Exactly as they appear below, repeat the lines from the one with "Task: Click the delete folder trash icon" through the one with "Given: Open liam_mck_'s profile picture", and no others.
------ EXCERPTED RECORDS
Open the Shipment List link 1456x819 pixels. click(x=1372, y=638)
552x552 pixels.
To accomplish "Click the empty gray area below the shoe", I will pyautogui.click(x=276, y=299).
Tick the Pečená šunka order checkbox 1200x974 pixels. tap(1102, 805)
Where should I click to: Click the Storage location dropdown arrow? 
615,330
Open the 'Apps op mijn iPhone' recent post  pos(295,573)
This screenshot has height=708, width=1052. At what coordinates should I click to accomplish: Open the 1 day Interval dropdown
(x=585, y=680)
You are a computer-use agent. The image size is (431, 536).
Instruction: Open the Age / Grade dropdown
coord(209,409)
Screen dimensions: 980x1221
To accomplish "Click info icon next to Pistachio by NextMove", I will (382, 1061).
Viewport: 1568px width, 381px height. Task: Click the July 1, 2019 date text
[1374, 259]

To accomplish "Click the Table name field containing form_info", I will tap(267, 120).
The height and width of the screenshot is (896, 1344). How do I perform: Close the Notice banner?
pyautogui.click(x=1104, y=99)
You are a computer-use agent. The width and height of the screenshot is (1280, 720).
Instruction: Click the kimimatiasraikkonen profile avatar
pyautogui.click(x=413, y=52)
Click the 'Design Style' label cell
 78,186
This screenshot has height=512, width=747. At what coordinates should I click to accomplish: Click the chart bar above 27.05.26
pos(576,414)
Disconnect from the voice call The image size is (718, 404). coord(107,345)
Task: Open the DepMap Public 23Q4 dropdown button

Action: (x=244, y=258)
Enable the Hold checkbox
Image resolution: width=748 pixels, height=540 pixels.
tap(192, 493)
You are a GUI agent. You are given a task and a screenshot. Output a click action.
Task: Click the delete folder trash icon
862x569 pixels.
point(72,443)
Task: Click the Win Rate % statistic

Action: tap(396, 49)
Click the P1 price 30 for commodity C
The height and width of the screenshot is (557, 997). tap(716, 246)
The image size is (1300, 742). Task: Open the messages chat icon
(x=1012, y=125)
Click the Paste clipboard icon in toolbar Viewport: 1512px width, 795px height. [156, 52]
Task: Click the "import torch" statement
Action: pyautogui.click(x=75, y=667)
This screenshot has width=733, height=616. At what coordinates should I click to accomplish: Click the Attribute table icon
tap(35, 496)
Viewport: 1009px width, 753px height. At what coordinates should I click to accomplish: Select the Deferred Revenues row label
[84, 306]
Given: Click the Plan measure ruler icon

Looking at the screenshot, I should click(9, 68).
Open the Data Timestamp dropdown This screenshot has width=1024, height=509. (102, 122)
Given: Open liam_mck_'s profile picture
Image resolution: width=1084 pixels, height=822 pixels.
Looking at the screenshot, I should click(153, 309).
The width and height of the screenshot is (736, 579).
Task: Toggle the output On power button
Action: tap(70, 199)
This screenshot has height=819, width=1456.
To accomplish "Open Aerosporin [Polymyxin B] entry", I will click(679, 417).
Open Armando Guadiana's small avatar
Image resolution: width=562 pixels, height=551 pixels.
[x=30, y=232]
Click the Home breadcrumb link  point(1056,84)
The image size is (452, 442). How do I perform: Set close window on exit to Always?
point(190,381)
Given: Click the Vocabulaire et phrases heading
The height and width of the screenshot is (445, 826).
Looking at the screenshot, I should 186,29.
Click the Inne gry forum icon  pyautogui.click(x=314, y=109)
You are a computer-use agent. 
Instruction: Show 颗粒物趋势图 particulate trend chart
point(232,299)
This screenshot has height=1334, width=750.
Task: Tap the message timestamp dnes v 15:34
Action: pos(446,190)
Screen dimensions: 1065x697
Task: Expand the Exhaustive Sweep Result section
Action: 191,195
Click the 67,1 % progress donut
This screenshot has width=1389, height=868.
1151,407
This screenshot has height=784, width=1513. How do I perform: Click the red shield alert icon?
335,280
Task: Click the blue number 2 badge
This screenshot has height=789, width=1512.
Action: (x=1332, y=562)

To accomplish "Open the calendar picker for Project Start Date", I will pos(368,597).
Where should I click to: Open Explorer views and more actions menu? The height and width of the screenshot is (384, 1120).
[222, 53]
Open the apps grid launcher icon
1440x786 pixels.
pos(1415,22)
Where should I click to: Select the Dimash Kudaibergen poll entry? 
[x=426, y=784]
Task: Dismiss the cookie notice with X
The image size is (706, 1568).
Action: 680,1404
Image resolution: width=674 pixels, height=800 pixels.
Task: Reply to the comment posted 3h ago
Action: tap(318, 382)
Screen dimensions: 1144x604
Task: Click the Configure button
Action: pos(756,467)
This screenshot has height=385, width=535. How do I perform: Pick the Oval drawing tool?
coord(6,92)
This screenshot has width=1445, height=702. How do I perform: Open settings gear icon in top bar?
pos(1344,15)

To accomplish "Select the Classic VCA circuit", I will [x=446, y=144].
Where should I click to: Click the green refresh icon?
------------
-- RESPONSE --
Task: Click the delete folder trash icon
862x569 pixels.
point(72,443)
Task: Click the Win Rate % statistic

Action: tap(396, 49)
Click the P1 price 30 for commodity C
The height and width of the screenshot is (557, 997). tap(716, 246)
The image size is (1300, 742). Task: Open the messages chat icon
(x=1012, y=125)
Click the Paste clipboard icon in toolbar Viewport: 1512px width, 795px height. [156, 52]
Task: Click the "import torch" statement
Action: pyautogui.click(x=75, y=667)
This screenshot has width=733, height=616. At what coordinates should I click to accomplish: Click the Attribute table icon
tap(35, 496)
Viewport: 1009px width, 753px height. At what coordinates should I click to accomplish: Select the Deferred Revenues row label
[84, 306]
Given: Click the Plan measure ruler icon

Looking at the screenshot, I should click(9, 68).
Open the Data Timestamp dropdown This screenshot has width=1024, height=509. (102, 122)
Given: Open liam_mck_'s profile picture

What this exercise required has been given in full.